* [Task item]
Beneath this instruction is a listing; print exactly the lines in it starting at the line that contains "[bilibili-icon] (661, 1278)" and going through the line that contains "Jamie Howe (97, 363)".

* [Data provided]
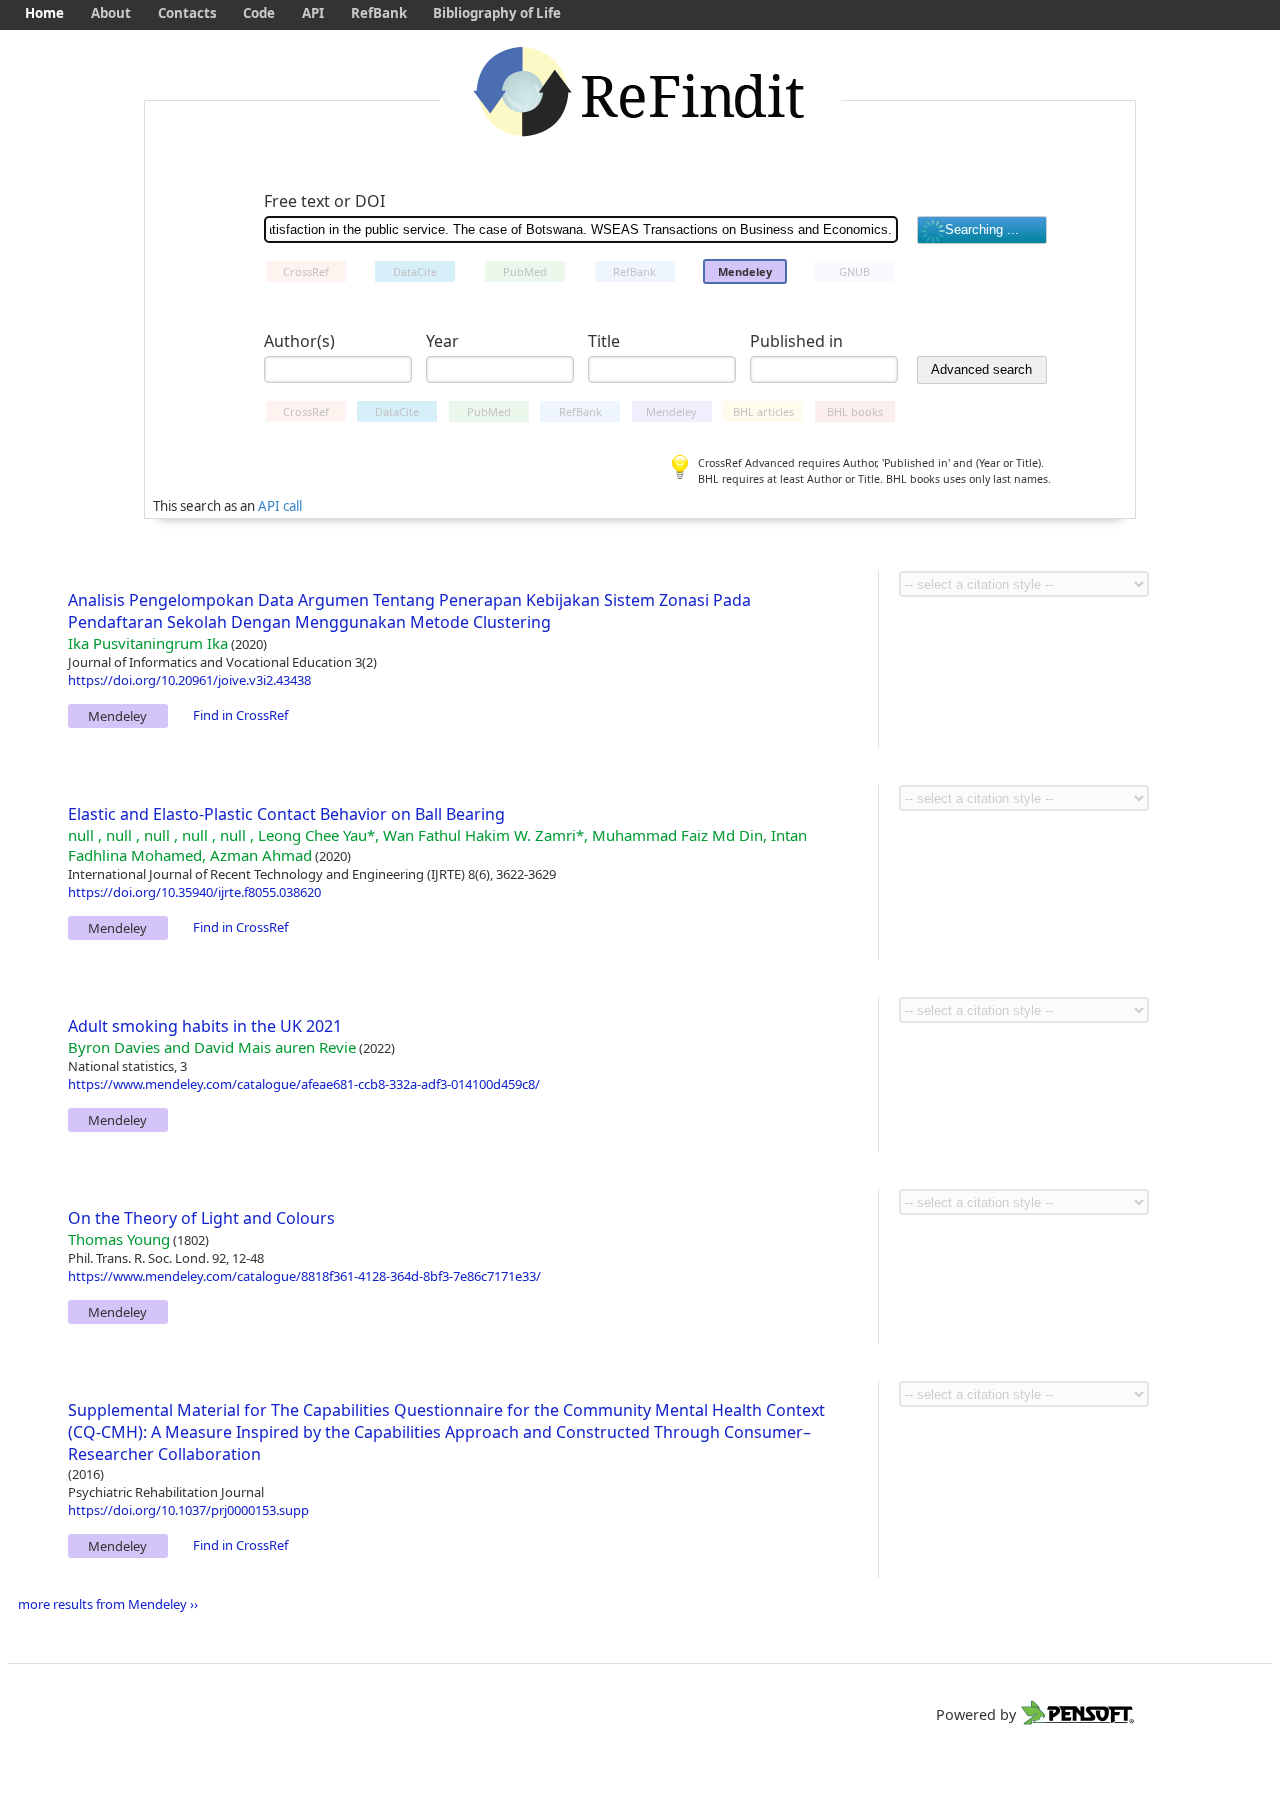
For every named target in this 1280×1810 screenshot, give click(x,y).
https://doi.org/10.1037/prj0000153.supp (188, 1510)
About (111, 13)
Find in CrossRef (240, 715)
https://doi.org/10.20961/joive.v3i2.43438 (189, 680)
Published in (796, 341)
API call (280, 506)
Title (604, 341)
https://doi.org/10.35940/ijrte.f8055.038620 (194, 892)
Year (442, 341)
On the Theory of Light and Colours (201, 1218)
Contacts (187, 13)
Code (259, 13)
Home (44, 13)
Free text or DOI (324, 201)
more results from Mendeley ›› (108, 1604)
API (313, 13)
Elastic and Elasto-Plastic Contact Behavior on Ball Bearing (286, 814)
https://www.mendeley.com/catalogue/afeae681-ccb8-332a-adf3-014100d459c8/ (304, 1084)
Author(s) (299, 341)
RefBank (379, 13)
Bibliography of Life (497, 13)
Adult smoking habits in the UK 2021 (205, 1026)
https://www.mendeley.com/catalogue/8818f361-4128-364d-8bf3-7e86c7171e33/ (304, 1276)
* * *
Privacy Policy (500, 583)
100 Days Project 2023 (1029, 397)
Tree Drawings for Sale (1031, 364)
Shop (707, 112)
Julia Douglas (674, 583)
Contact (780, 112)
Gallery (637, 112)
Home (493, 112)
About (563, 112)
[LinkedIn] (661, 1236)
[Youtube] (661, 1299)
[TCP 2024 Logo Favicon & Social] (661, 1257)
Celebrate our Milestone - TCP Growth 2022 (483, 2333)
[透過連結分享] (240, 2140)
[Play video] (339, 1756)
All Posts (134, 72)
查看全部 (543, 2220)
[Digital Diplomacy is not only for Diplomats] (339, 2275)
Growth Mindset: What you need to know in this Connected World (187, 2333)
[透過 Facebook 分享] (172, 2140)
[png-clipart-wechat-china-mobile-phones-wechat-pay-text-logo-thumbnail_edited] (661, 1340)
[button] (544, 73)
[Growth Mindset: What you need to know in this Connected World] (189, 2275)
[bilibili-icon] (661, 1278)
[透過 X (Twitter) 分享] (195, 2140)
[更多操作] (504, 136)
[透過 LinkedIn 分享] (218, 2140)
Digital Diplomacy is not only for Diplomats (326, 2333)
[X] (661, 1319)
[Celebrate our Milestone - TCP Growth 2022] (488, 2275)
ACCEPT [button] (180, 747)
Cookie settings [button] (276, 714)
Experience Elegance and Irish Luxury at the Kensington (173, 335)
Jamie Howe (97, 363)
...
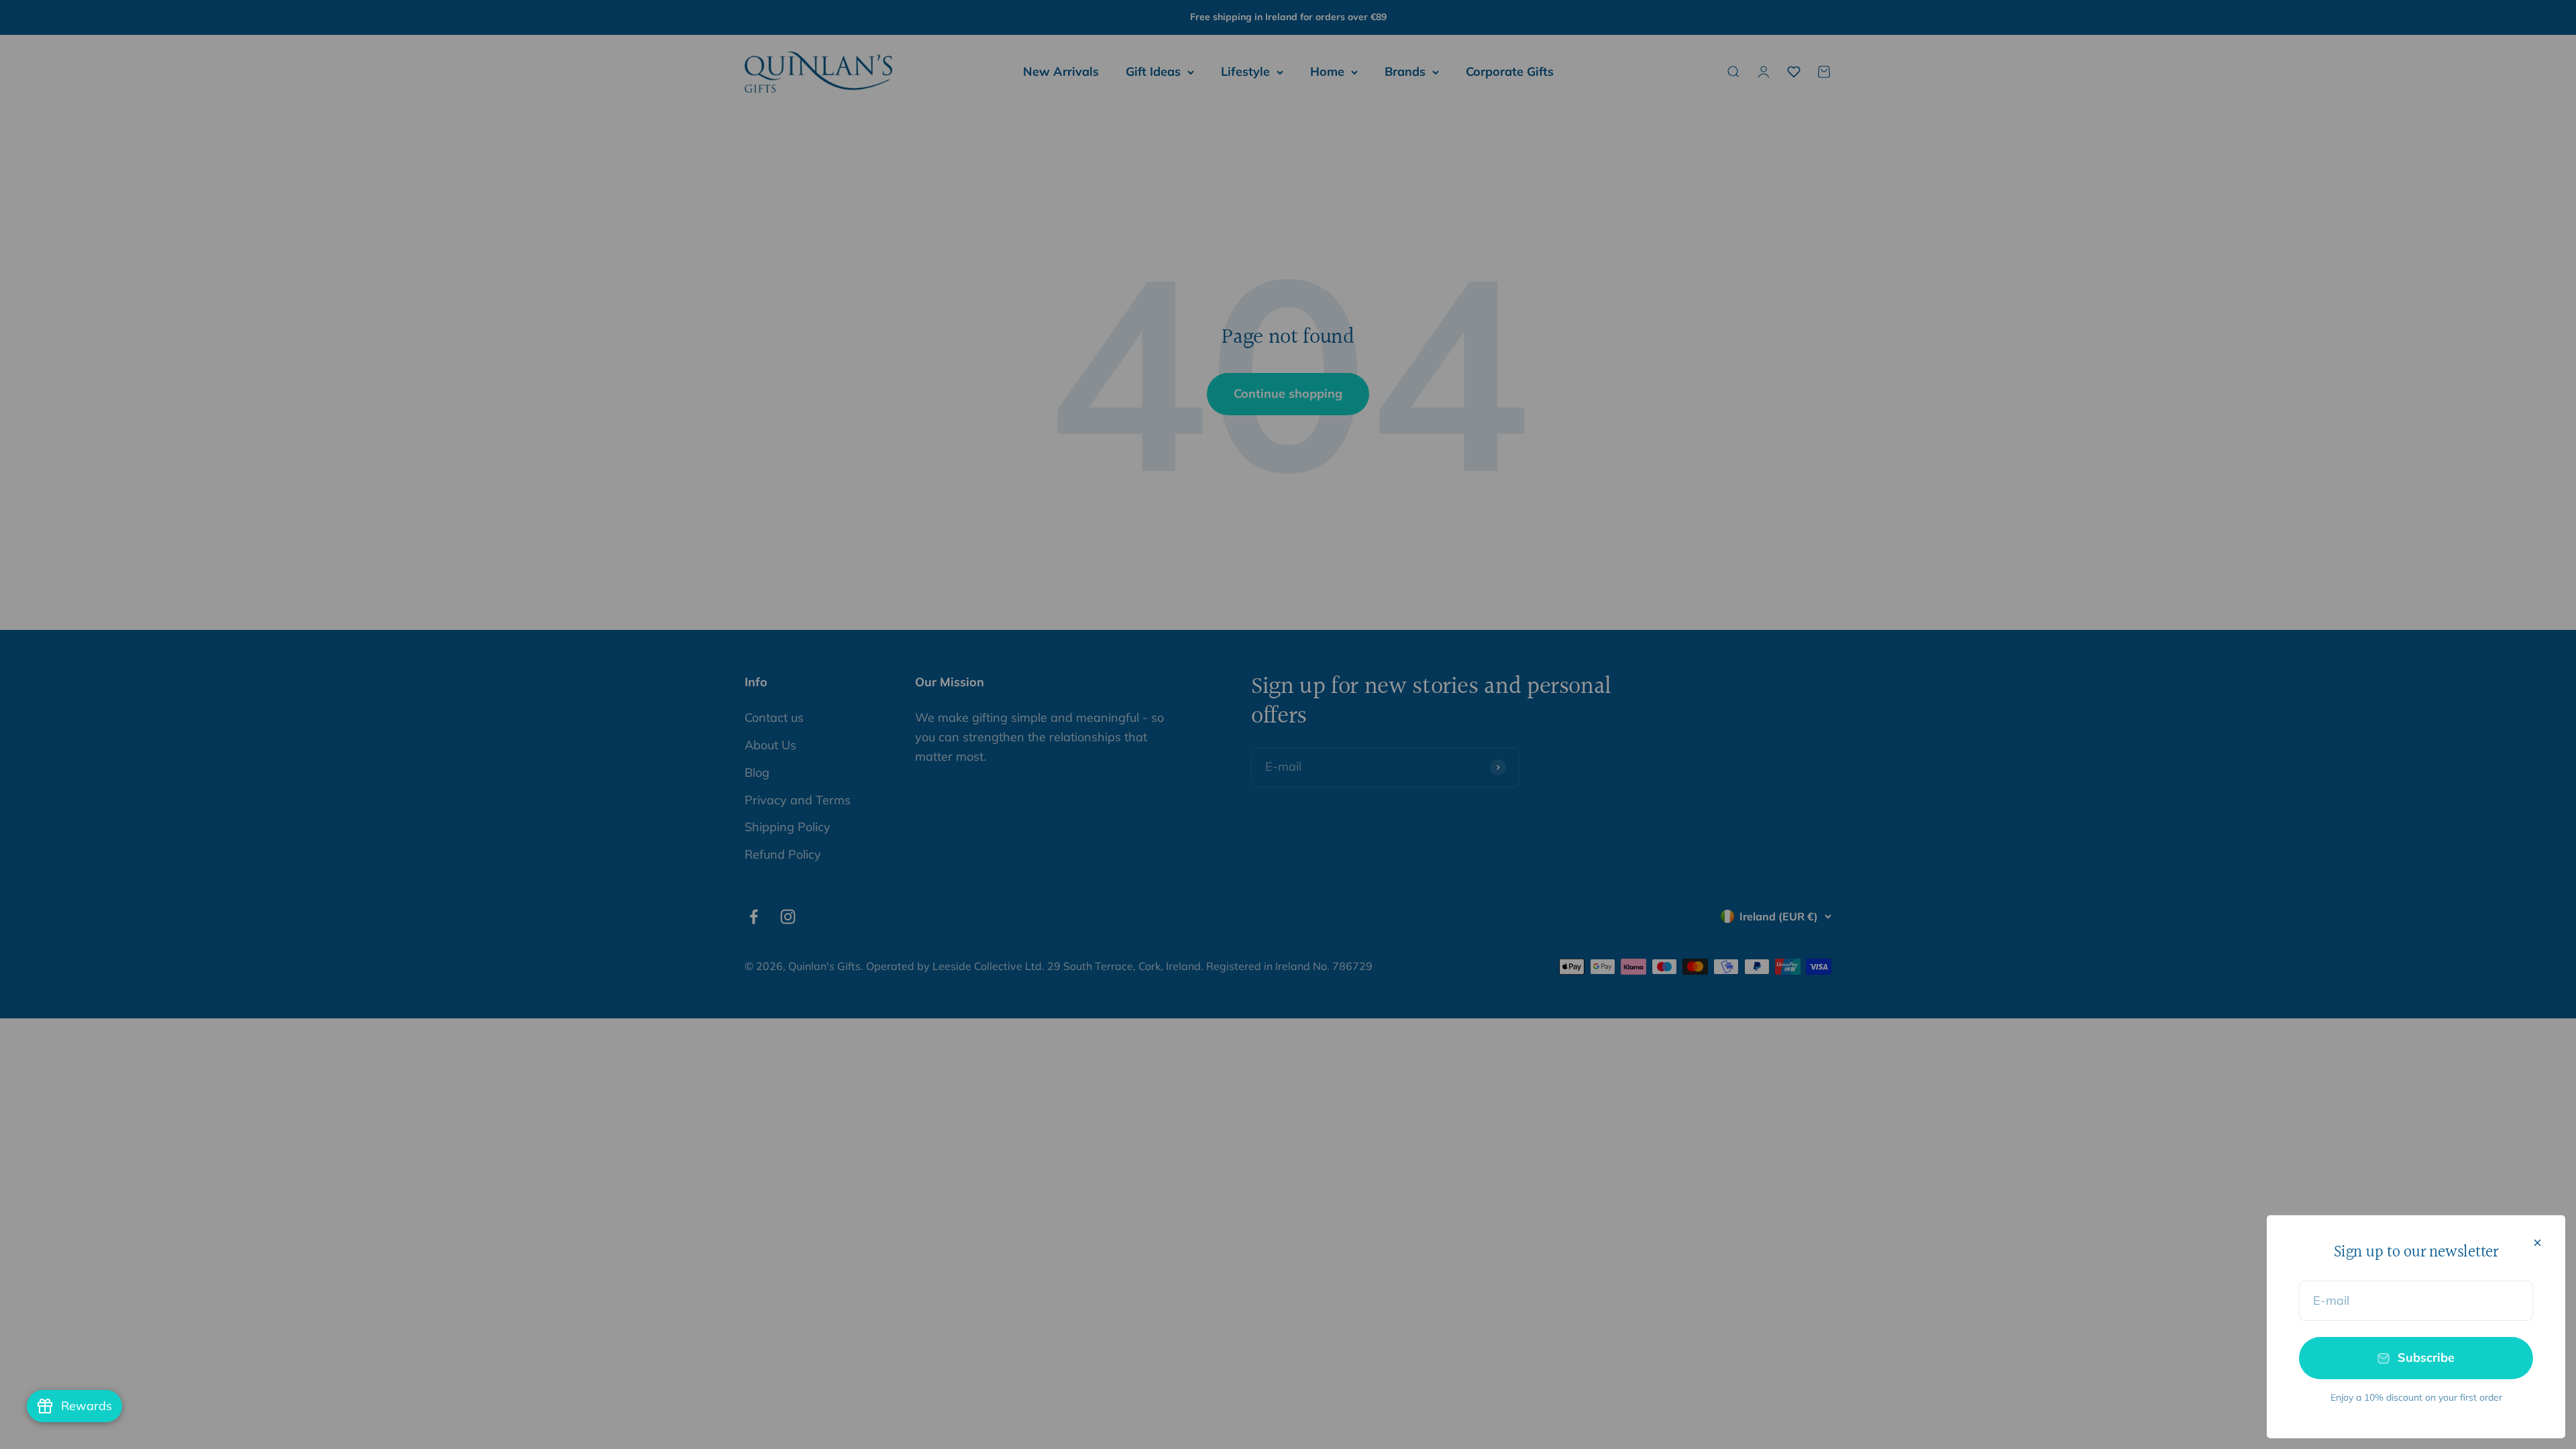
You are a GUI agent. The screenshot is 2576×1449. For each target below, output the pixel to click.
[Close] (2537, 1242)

* [Expected output]
[bilibili-icon] (661, 1278)
[透過 X (Twitter) 分享] (195, 2140)
[更多操作] (504, 136)
[透過 LinkedIn 分享] (218, 2140)
Digital Diplomacy is not only for Diplomats (326, 2333)
[X] (661, 1319)
[Celebrate our Milestone - TCP Growth 2022] (488, 2275)
ACCEPT [button] (180, 747)
Cookie settings [button] (276, 714)
Experience Elegance and Irish Luxury at the Kensington (173, 335)
Jamie Howe (97, 363)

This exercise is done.